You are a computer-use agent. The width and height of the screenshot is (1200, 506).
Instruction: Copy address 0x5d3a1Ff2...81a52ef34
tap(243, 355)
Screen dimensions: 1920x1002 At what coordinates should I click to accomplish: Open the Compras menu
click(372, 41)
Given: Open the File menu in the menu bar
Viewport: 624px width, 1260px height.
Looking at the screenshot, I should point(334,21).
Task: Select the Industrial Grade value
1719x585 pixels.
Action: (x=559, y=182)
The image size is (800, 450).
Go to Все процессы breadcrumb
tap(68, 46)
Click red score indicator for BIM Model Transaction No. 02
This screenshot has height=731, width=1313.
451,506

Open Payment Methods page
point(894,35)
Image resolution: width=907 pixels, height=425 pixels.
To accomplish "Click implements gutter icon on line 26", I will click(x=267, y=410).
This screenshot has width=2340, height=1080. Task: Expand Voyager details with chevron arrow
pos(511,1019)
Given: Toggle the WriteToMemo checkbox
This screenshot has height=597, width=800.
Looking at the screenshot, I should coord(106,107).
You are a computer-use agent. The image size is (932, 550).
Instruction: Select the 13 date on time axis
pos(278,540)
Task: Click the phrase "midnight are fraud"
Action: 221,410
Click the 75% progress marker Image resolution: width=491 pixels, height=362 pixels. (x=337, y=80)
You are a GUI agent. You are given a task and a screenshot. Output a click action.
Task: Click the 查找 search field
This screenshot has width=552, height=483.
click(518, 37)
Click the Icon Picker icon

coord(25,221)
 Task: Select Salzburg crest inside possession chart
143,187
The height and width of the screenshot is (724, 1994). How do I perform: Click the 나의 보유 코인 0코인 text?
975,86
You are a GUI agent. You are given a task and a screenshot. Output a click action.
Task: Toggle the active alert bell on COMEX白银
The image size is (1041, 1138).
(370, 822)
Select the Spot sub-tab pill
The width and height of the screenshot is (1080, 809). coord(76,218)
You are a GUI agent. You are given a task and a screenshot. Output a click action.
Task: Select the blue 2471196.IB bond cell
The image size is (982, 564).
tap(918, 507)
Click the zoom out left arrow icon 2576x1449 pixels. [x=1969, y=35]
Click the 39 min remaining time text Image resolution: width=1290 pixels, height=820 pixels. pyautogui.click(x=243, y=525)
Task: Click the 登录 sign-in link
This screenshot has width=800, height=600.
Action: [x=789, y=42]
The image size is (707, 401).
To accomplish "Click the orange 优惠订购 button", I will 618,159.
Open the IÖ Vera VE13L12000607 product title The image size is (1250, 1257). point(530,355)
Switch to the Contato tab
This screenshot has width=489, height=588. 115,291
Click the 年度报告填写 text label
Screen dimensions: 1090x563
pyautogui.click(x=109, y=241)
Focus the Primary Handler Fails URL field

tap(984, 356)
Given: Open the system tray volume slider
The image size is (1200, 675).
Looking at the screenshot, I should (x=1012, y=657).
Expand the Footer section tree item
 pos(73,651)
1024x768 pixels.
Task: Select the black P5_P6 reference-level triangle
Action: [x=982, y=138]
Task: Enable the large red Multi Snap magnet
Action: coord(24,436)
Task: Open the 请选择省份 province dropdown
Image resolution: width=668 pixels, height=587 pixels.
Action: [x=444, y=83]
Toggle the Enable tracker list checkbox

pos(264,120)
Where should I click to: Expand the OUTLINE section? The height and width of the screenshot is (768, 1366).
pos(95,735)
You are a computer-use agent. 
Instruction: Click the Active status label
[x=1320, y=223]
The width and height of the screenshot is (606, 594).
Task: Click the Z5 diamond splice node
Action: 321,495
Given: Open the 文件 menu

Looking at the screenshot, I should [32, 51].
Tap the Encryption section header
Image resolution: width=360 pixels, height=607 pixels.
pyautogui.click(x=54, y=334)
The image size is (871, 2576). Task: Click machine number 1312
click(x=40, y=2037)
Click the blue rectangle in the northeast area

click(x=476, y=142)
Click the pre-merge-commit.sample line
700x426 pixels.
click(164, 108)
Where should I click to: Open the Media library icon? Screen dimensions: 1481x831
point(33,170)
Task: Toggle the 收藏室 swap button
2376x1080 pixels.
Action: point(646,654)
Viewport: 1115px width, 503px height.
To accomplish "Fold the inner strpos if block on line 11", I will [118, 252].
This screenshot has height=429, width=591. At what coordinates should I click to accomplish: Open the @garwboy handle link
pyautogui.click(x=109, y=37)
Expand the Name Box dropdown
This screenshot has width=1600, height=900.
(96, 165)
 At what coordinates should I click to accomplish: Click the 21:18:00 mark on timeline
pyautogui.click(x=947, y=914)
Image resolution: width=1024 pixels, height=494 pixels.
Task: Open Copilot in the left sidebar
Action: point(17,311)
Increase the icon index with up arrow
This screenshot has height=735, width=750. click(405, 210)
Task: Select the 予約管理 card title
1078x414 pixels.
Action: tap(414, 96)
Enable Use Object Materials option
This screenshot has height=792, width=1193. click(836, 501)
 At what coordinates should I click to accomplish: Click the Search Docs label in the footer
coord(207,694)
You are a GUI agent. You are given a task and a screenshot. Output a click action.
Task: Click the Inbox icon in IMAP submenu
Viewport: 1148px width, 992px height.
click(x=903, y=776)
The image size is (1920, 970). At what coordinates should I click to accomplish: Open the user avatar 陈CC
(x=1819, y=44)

(Problem to work on)
Copy each line above where the string "title" occurs.

(Answer to this exercise)
Open the IÖ Vera VE13L12000607 product title The image size is (1250, 1257). point(530,355)
Task: Select the 予約管理 card title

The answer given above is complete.